• **EXCERPTED PASSAGE**
◇ ◇ ◇ ◇

In the pen having the slidable plug, a mechanism for accurately controlling the flow rate of ink supplied to a writing tip must be added.
As the converntional ink-supply flow rate control mechanism, a fibrous core, as hardened fibers, is used. In this mechanism, the ink is supplied to Ihe writing tip by a capillary attraction of the fibrous core, and excessive ink supply can be prevented by the flow resistance in the fibrous core. The flow rate of the ink is controlled by a density of the fibrous core.
However, with this mechanism, a flow rate of ink cannot be reliably controlled, and ink dripping or scratching without an ink cannot be satisfactorily prevented.
US-A-3 397 939 to Berry shows a marking instrument of the type having a porous nib, the inner end of which contacts a porous ink-saturated filler in the barrel of the writing instrument. A metering valve is provided in the barrel between a reservoir of liquid ink and the filler for measuring and controlling the flow of liquid ink to the filler. A slidable plug is inserted in the barrel to separate the ink from the outer air and slides as the ink is consumed. The metering valve is a molded structure so shaped that a volume of air is trapped in the valve at atmospheric pressure to create a balanced fluid system, resulting in an air check offsetting the hydrostatic pressure of the ink in the filler and reducing the flow of ink through the valve to zero. Flow of ink from the writing tip, when in use, permits the entrapped air to expand into the filter, thus dropping its pressure and permitting flow of ink through the passageway to the filler to replenish the latter's absorbed ink supply.
In the Berry reference, when the ink impregnated in the filler is consumed, the air existing in the metering valve chamber is sucked in the filler and ink is supplied to the filler from the ink reservoir located above said valve chamber. When ink is impregnated fully in the filler, air sucked in the filler is pushed out and is gathered in the valve chamber, and then the air intercepts the stream of the ink on the same principle as that of a vapor lock. This prior art valve mechanism is opend and closed owing to a change in the volume of the ink impregnated in the filler. Since the Berry's valve mechanism is opend and closed by the existence of air according to the principle of a vapor lock, it cannot intercept the stream of the ink mechanically. When ink expands or shrinks in the ink reservoir, it is possible that the ink flows from the ink reservoir into the filler undesirably; therefore, it does not have enough reliability. It also has a demerit wherein air exists in the pen from the outset. Air expands or shrinks greatly owing to a change in temperature or air pressure; therefore, it is not desirable that air exists in the pen.
It is a object of the present invention to provide a pen which comprises a slidable plug, is capable of storing a large quantity of ink, and can reliably control ink supply to a writing tip.

◇ ◇ ◇ ◇

• **SUPPLIED MATERIAL**
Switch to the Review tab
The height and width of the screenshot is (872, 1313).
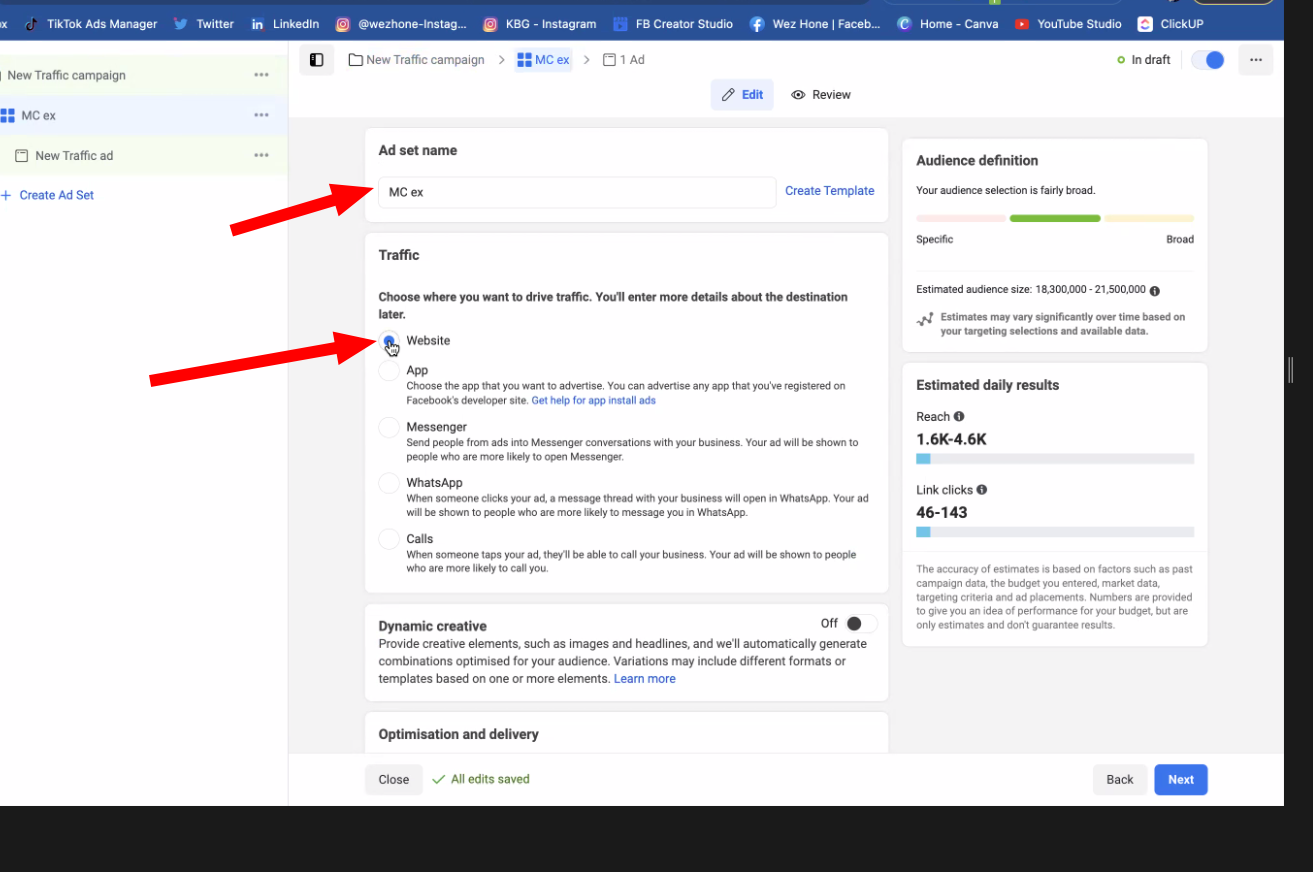click(x=821, y=95)
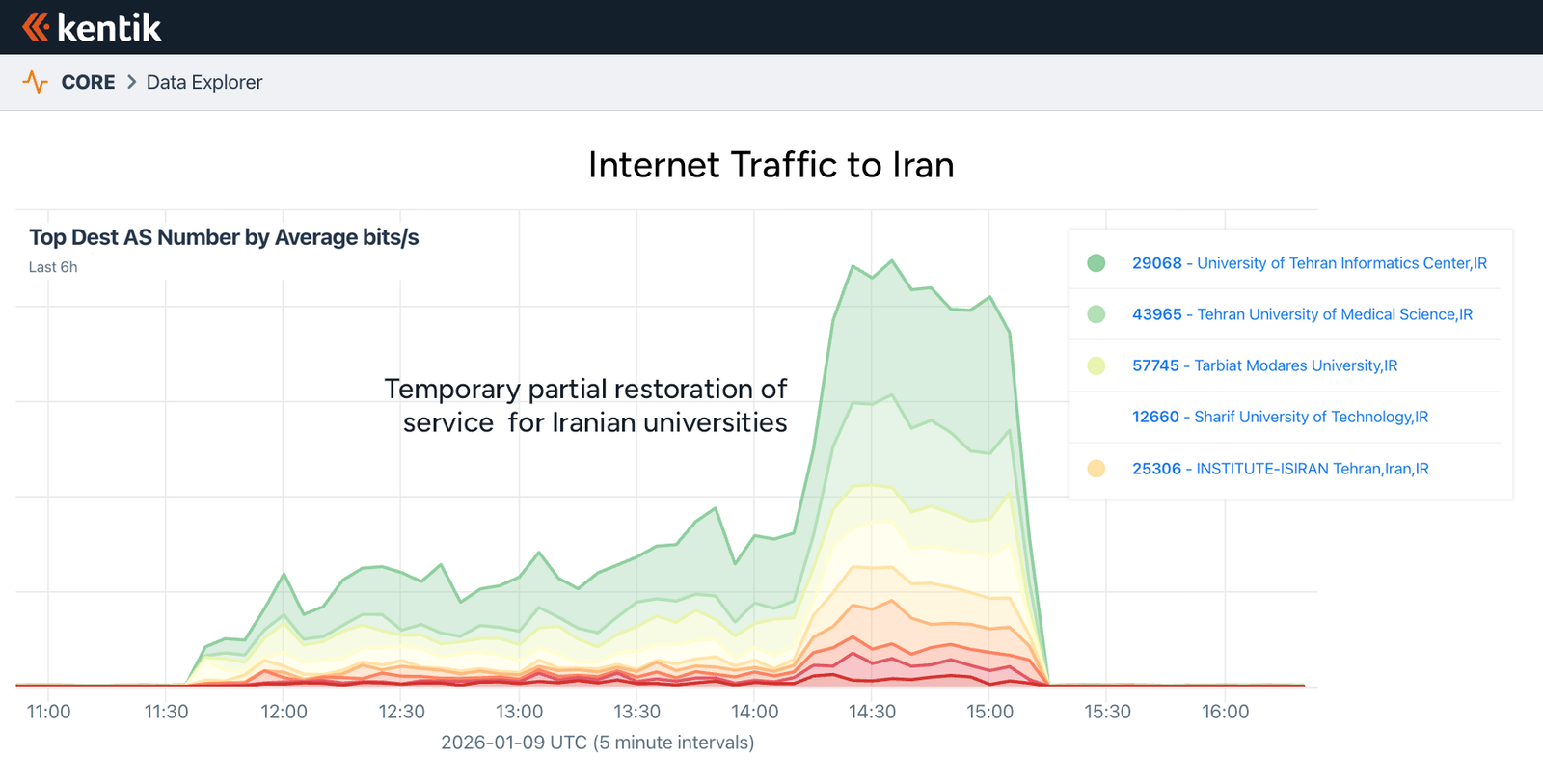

◇ ◇ ◇ ◇

• **TASK STATEMENT**
Decide whether each statement below agrees with the passage on ink-flow control in pens. Answer yes or no for each, and quote the words of the passage that decide it. (a) In the conventional mechanism, the flow rate of ink is set by the density of the fibrous core. (b) In the Berry instrument, the slidable plug is fitted inside the porous nib. (c) The passage treats the presence of air in the pen as desirable.

• **ANSWER TO THE EXERCISE**
(a) Yes: "The flow rate of the ink is controlled by a density of the fibrous core."
(b) No: "A slidable plug is inserted in the barrel to separate the ink from the outer air and slides as the ink is consumed."
(c) No: "it is not desirable that air exists in the pen."